Fun Tax Facts… Not.

Thank you once again to The American Daughter for fascinating reading.  The entire article below was cut and pasted from them. Highly recommended website.
Our unvarnished opinions  Tax Facts 2010 – Part I
By Harris Sherline  |  Monday, February 15th, 2010 at 12:30 am
Another year of tax season agony has begun, and it’s time to make my annual observations about taxation in America.
Following are some random facts (in no particular order) about our income tax laws, who pays, who doesn’t, and the impacts our system of taxation has on the nation’s productivity:
When the 16th Amendment to the Constitution established the federal income tax in 1913, the intent was to tax only the very rich. Rates began at 1% and increased to 7% for taxpayers with income in excess of $500,000. Less than 1% of the population paid any income tax at all, compared with almost 50% of taxpayers paying as much as 35% of their taxable income today.
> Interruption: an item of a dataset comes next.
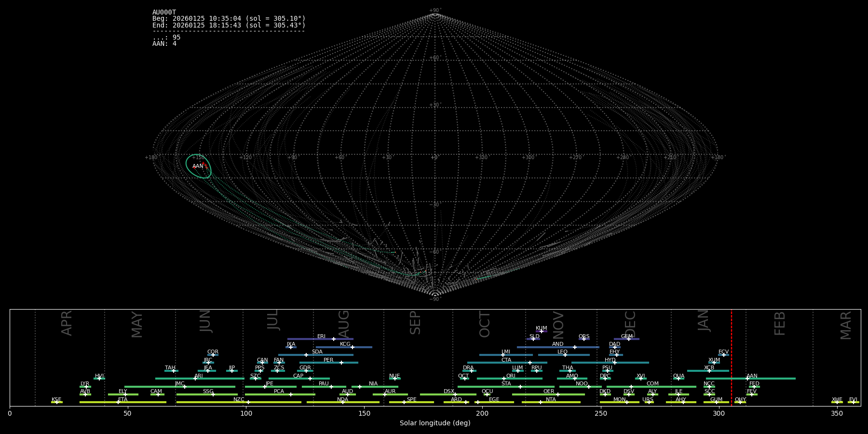Click the AAN radiant label on the sky map

[198, 166]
The federal tax code grew from 14 pages in 1913 to over 9,000 pages today, and it now requires some 66,000 pages to document all the IRS regulations and other source material.
The Tax Foundation’s 2007 survey reported that 83 percent of Americans felt the income tax code was too complex. While the average American paid 32.4 percent of their income on taxes, they believed the total of federal, state and local taxes should not exceed 14.7 percent.
It’s almost impossible to accurately comply with the federal tax law, no matter how honest and well-intentioned taxpayers may be. In 1998 there were 34 million civil penalties assessed by the IRS.
Today, the top 5% of wage earners pay a little over 54% of total individual income taxes, while the top 10% pay about 60%, and the top 50% pay approximately 97%. Translation: Just half of all taxpayers pay almost 100% (96.54%) of all income taxes, while almost 50% pay no income taxes at all.
The Internal Revenue Service (IRS) has approximately 94,000 employees (FTEs or full-time equivalents) and a total 2010 budget of $12.4 billion.
Estimates of unreported commercial activity in the U.S. amount to between $2.0 and $2.25 trillion dollars a year, and the IRS Oversight Board report for fiscal 2007 notes that the tax gap, “the difference between what is owed and what is collected…is estimated at $600 billion of lost revenue annually.” 
Question: If it’s an underground economy, how does anyone know how much income is not reported?
The Tax Foundation reported that businesses and individuals now waste over 6.6 billion hours on federal tax compliance activities each year, at an estimated cost to taxpayers of $368.4 billion in 2010. 
That amounts to a 22.8% surcharge on the total amount collected through the tax system and is equivalent to over three million people working full time, just to deal with tax compliance.
In 1913, when the sixteenth amendment was passed, the federal tax code was comprised of 1,337 words. Today, according to the Tax Lawyers Blog, it now requires over seven million words to document.
When the General Electric Co. filed the corporation’s tax return electronically, it took 24,000 pages to document. The Associated Press (June 1, 2006) noted, “If GE had sent paper forms, the return would have staked up eight feet high…”
In 1993, the General Accounting Office (GAO) audited the IRS for the first time in its history and found widespread evidence of financial malfeasance and gross negligence, including the fact that the agency was not able to account for 64% of its congressional appropriation.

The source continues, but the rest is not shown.